**Task brief:**
Set down every entry word for word. Omit the pictures.

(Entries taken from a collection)
§
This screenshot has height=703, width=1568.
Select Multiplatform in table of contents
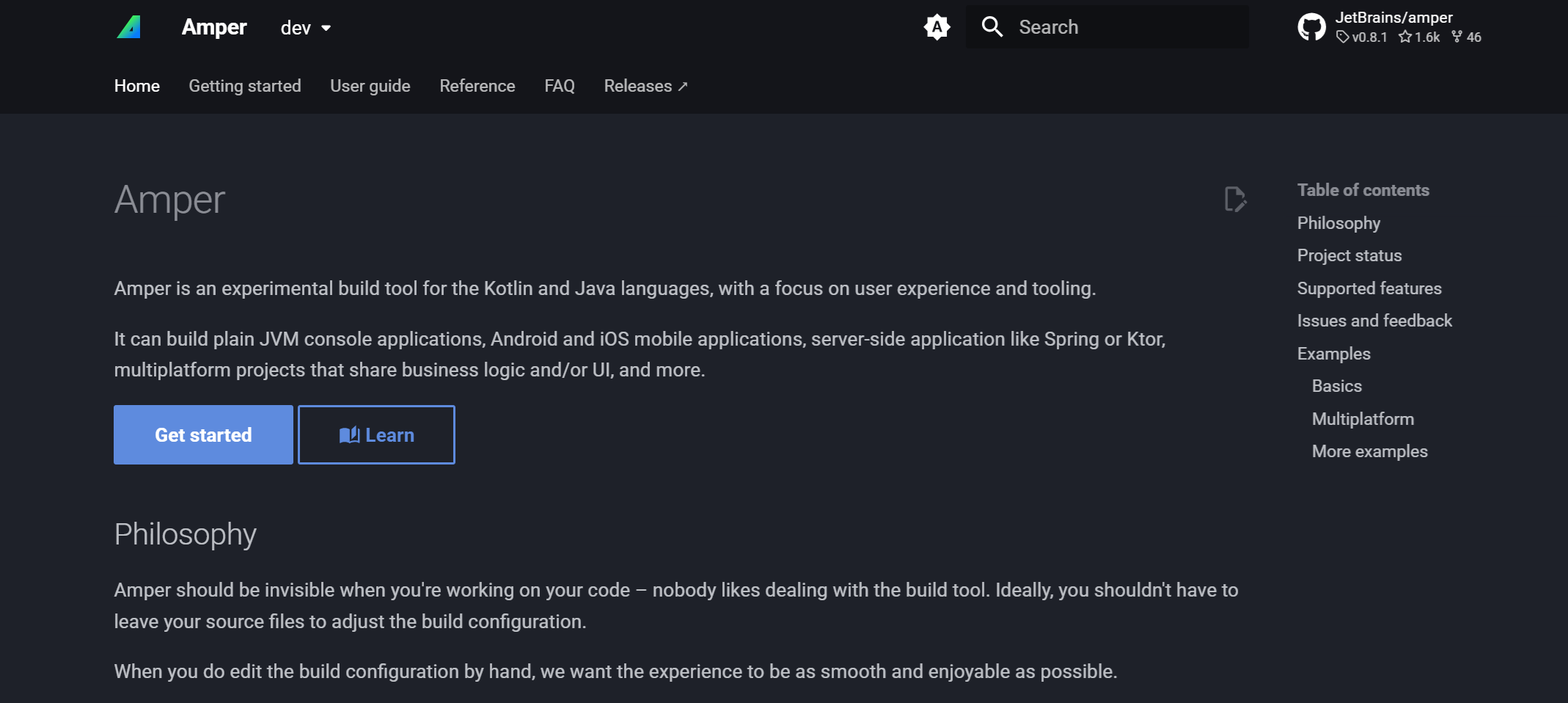pyautogui.click(x=1363, y=419)
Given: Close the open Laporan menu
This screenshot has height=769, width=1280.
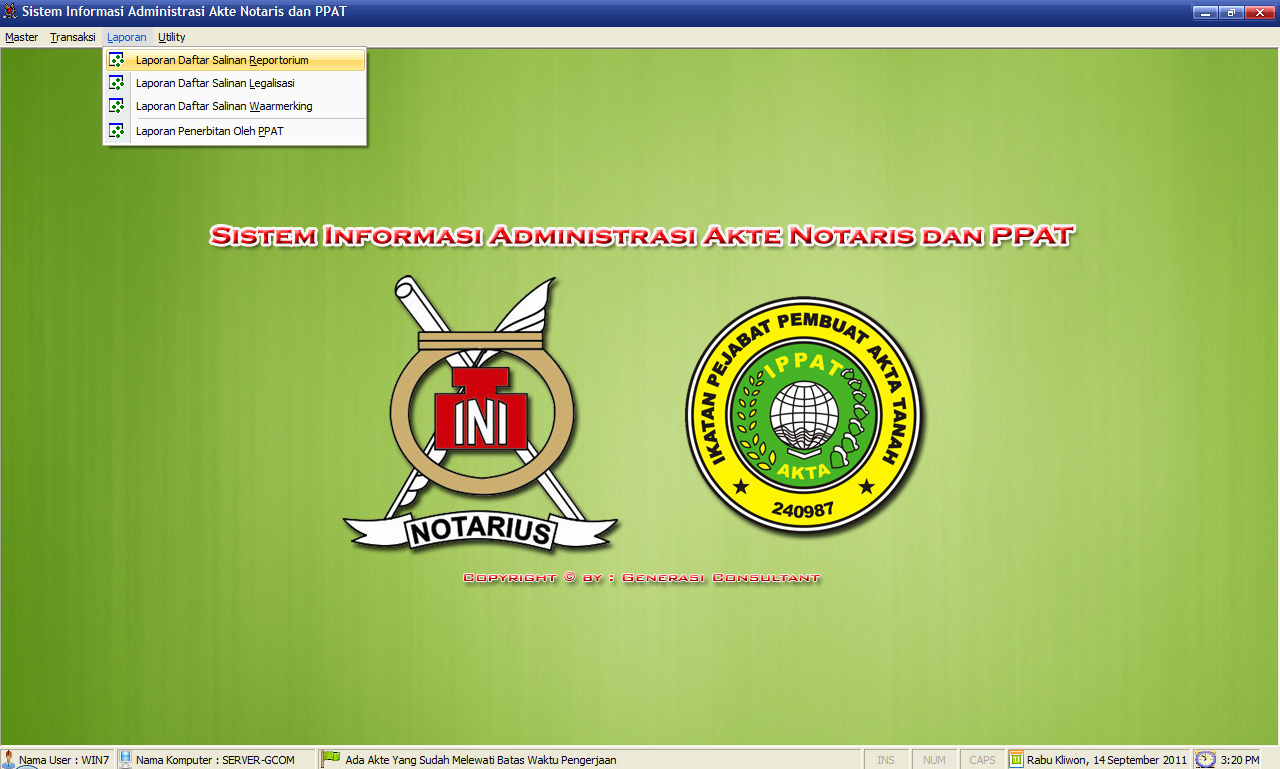Looking at the screenshot, I should tap(127, 37).
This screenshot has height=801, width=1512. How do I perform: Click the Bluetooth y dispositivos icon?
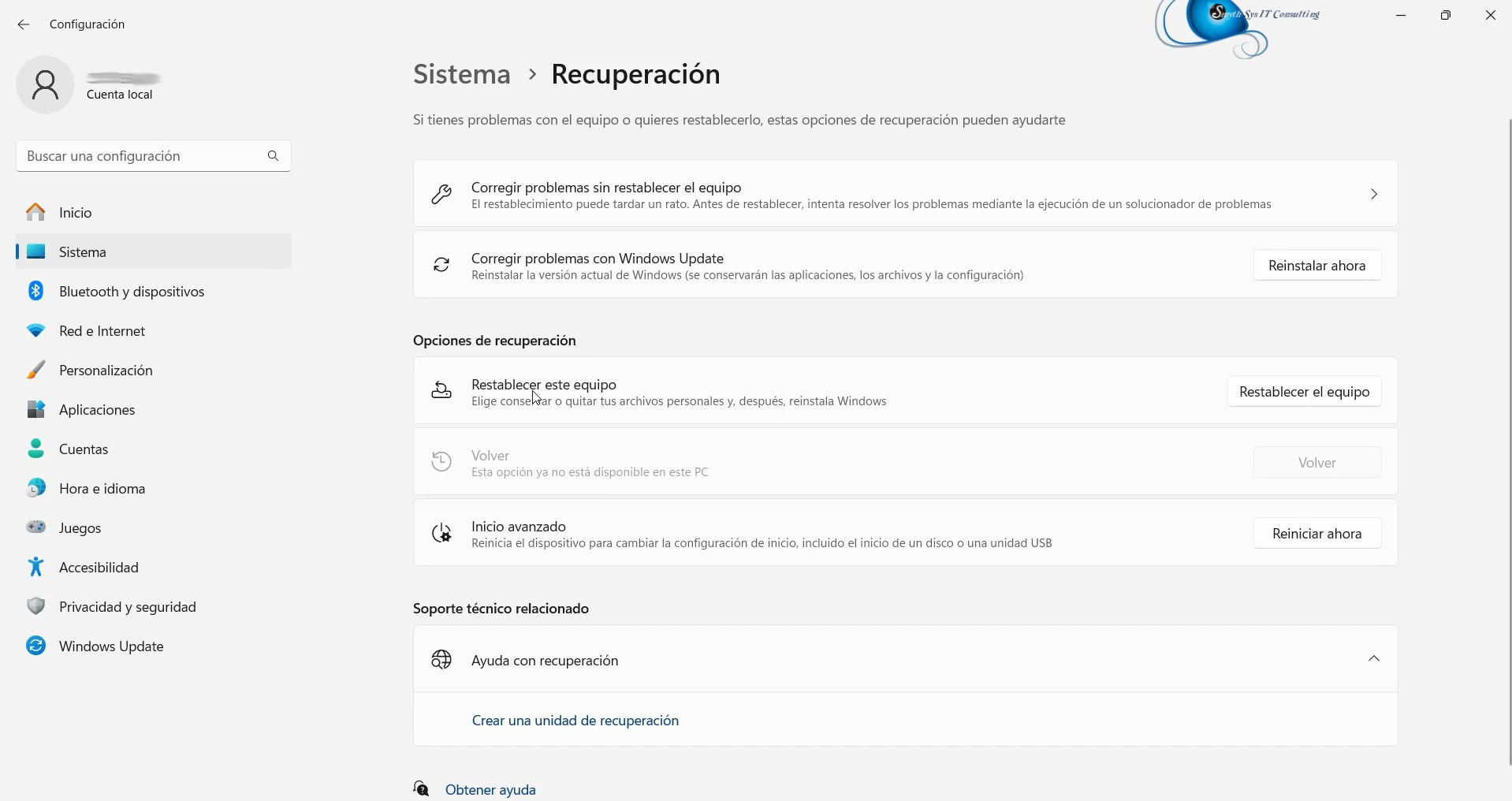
§
**Response area:**
This screenshot has height=703, width=1568.
Select Multiplatform in table of contents
pyautogui.click(x=1363, y=419)
Given: Close the open Laporan menu
This screenshot has height=769, width=1280.
Looking at the screenshot, I should tap(127, 37).
This screenshot has height=801, width=1512. How do I perform: Click the Bluetooth y dispositivos icon?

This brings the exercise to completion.